Cette étude s’effectue dans le massif de la Clape, massif montagneux classé et protégé, qui se trouve entre Narbonne et la mer Méditerranée. Mes élèves doivent, à travers la mise en œuvre de démarches d’investigation, de sorties sur le terrain dans des lieux du massif de La Clape ayant subi un incendie à des moments différents depuis ces 20 dernières années et d’un travail expérimental en salle de travaux pratiques, comprendre le fonctionnement de l’écosystème de la garrigue et sa régénération (Étude des caractéristiques de ce milieu, étude du sol, de la biodiversité et des adaptations des espèces, des interactions…). L’objectif final sera d’élaborer des stratégies pour protéger cet environnement fragile et le pérenniser pour les générations futures. La participation du Parc naturel régional de la Narbonnaise en Méditerranée et de son réseau d’animateurs de la région permet d’apporter une expertise sur différents points de cette étude.

Vous ouvrez à l’international votre atelier. Quels échanges avec un collège guatémaltèque ? Pour quels objectifs ?

Cette idée de construire cet échange international est née d’une intervention bénévole que j’ai effectuée durant plus d’un mois dans cette école du Guatemala en 2018. A cette époque, j’avais pris un temps partiel annualisé pour découvrir durant six mois la culture dans les différents pays d’Amérique Latine.

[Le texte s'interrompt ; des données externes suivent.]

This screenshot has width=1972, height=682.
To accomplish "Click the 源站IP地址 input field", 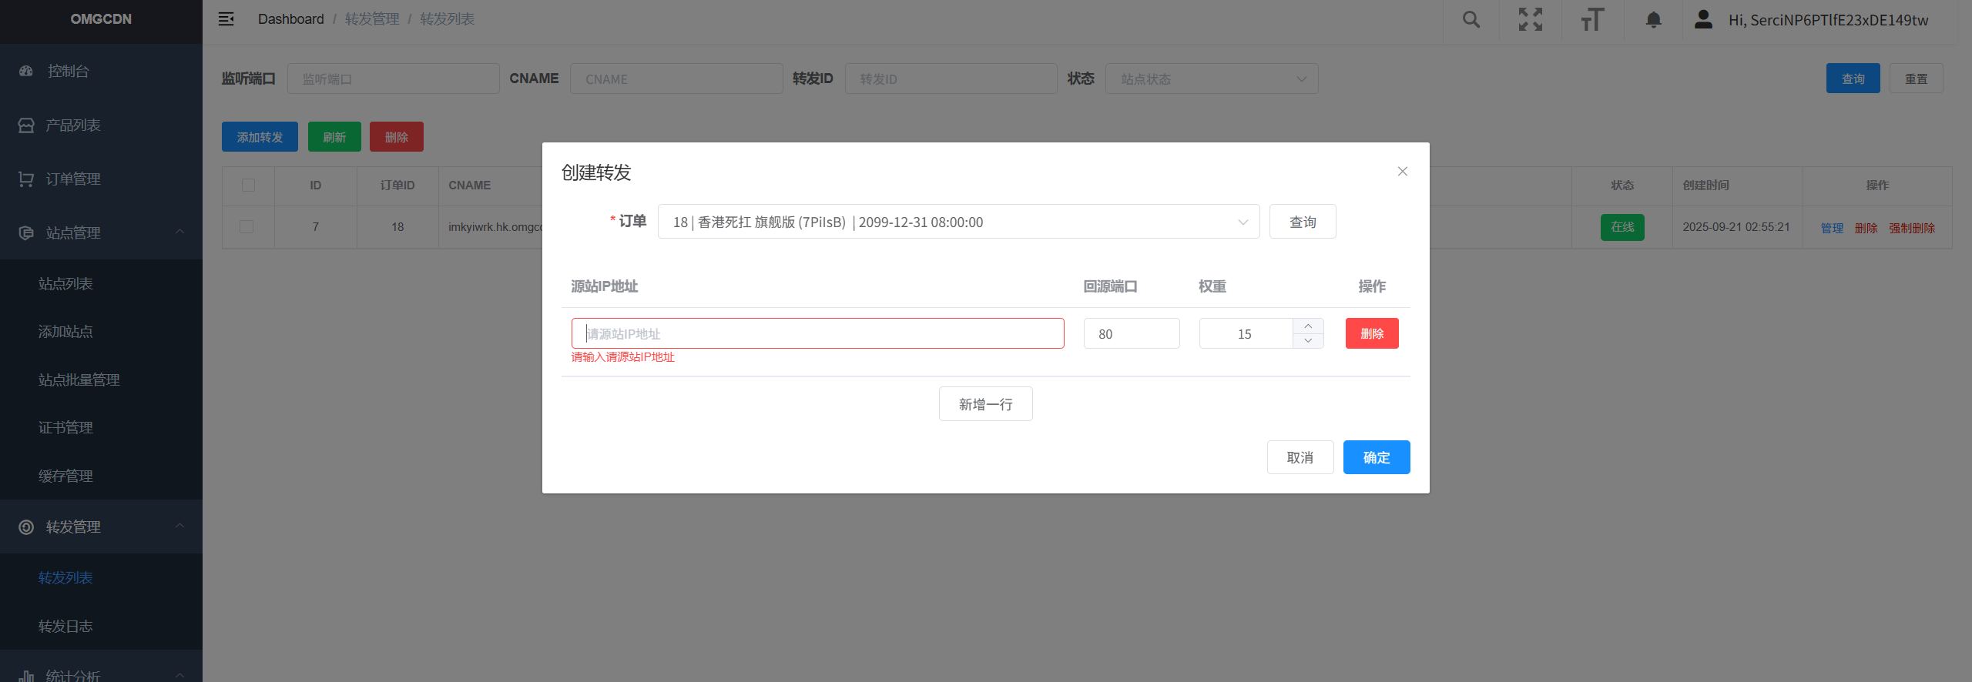I will pos(817,334).
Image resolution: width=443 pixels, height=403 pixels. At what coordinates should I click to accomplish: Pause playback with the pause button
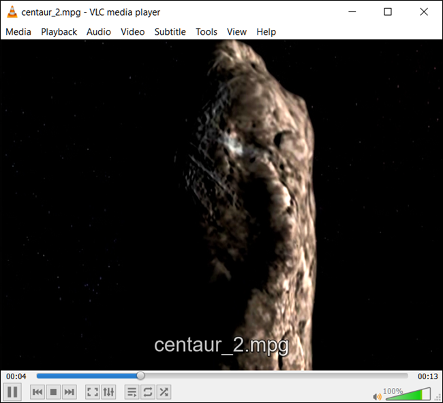pos(12,391)
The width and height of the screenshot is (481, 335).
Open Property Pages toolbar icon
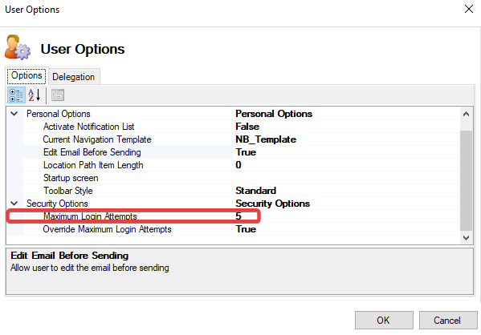pyautogui.click(x=58, y=95)
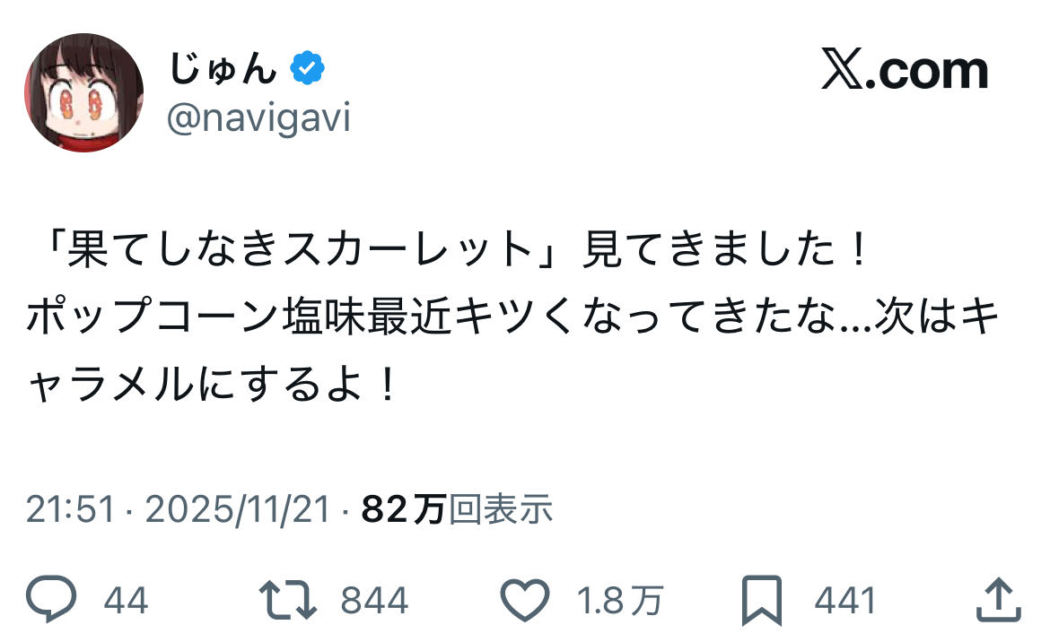
Task: Open the anime avatar profile picture
Action: [83, 92]
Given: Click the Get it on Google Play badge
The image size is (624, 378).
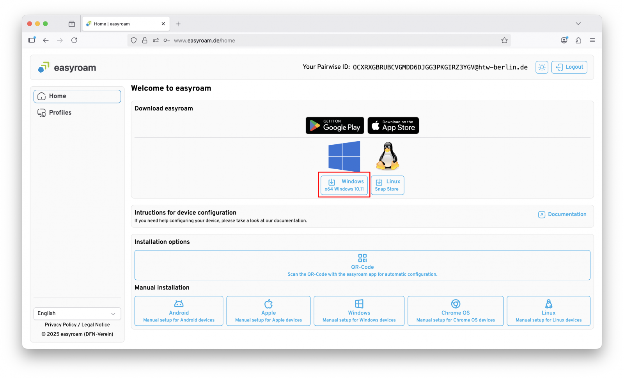Looking at the screenshot, I should tap(335, 126).
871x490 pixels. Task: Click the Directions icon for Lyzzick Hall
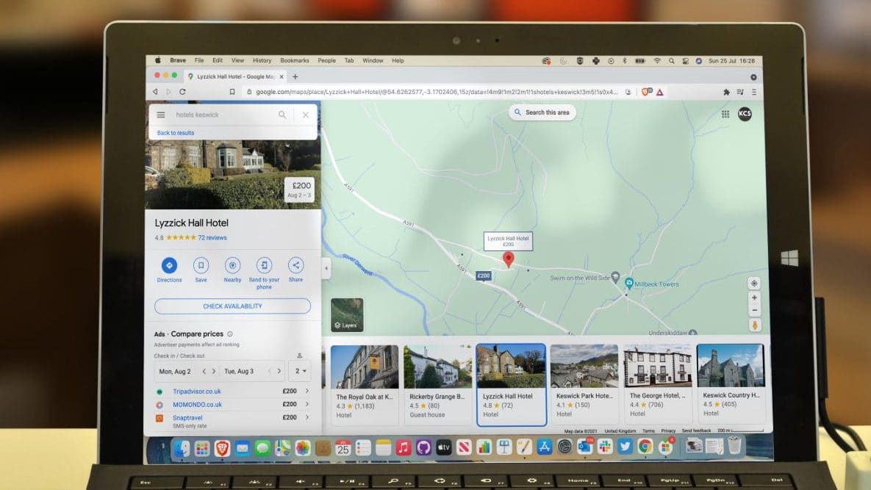[169, 266]
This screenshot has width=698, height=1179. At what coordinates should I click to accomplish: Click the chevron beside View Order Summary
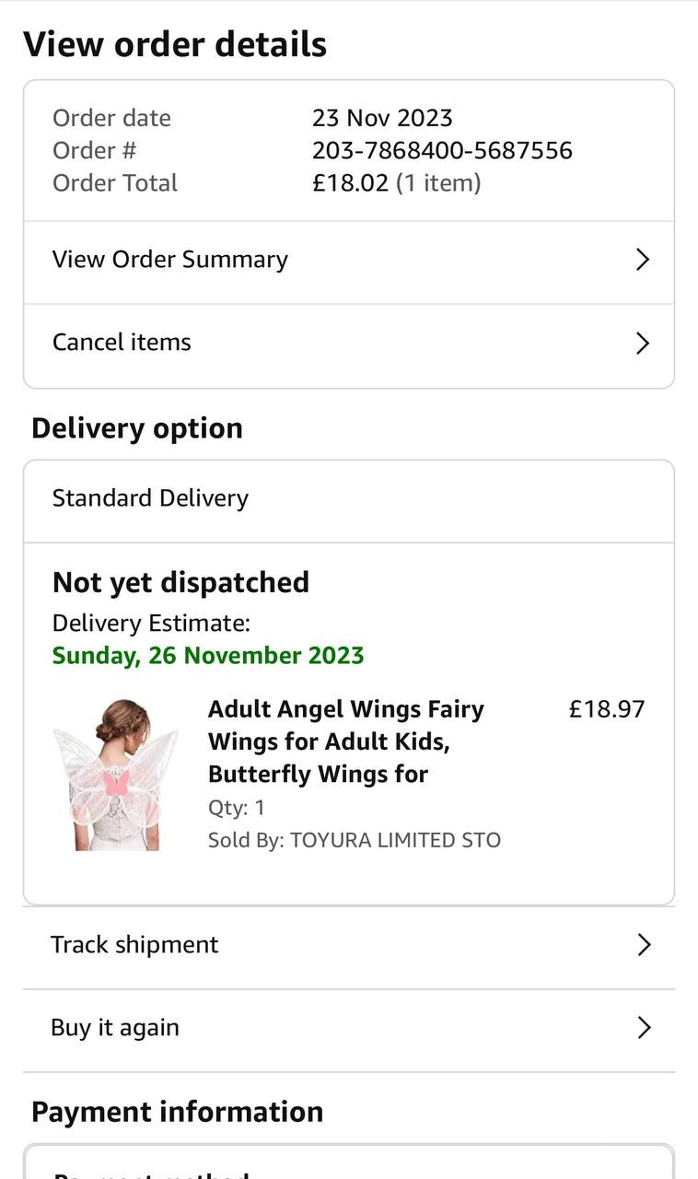pyautogui.click(x=643, y=260)
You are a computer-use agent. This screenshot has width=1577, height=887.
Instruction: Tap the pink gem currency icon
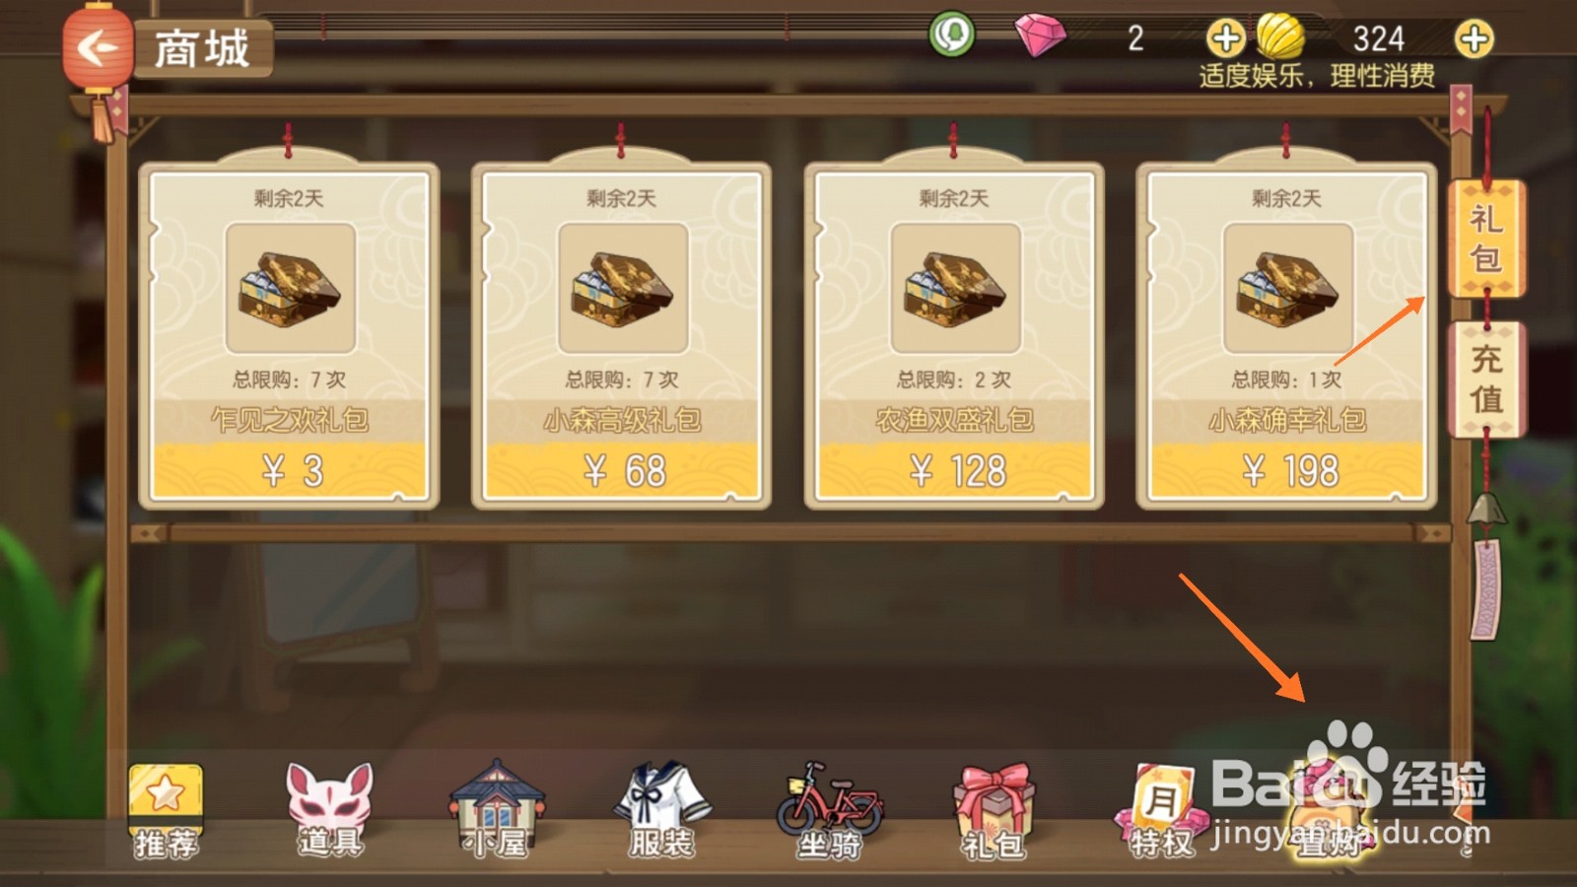pyautogui.click(x=1040, y=37)
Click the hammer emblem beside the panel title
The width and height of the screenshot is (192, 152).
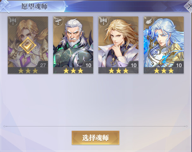[x=5, y=6]
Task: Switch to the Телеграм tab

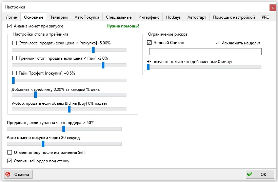Action: point(59,17)
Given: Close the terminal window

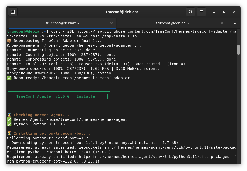Looking at the screenshot, I should click(234, 12).
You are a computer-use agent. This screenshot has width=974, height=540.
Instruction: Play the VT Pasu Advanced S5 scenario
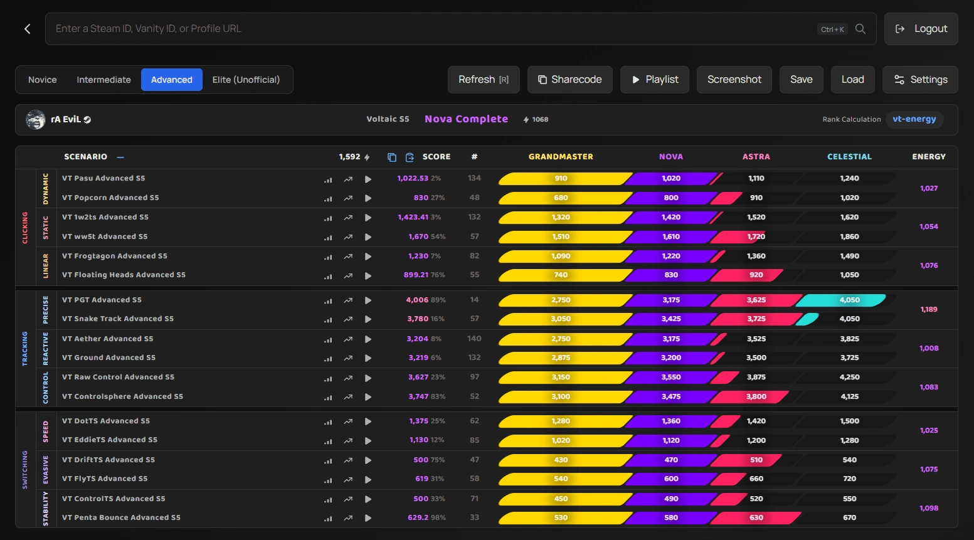click(x=368, y=179)
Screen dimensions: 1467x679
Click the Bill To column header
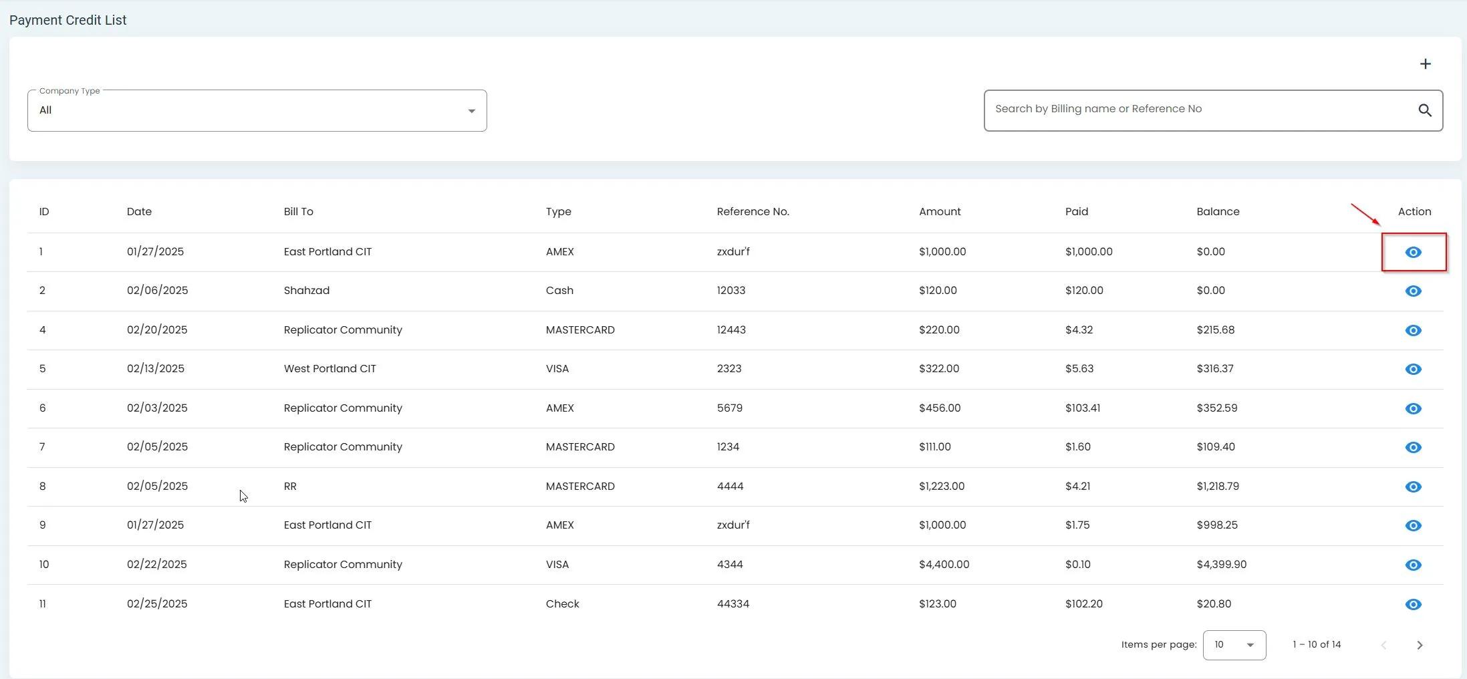[298, 212]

Le collège « El Centro Educativo Pavarotti » de San Lucas Tolimán au Guatemala a été créé et est géré par la Fondation Rigoberta Menchú Tum, Prix Nobel de la Paix en 1992.

Cet échange franco-guatémaltèque s’étalera sur 3 années au minimum (2021-2024): la première année portera sur un échange culturel, linguistique et scientifique autour d’un thème inscrit dans le programme des enseignements de spécialité de SVT : le volcanisme des zones de subduction en prenant l’exemple de la géologie du Guatemala.

Au cours de la seconde année, les élèves travailleront et échangeront sur une autre thématique aux enjeux universels : la sauvegarde et la protection de la biodiversité des écosystèmes en prenant l’exemple de ceux qui nous entourent au Guatemala et en France.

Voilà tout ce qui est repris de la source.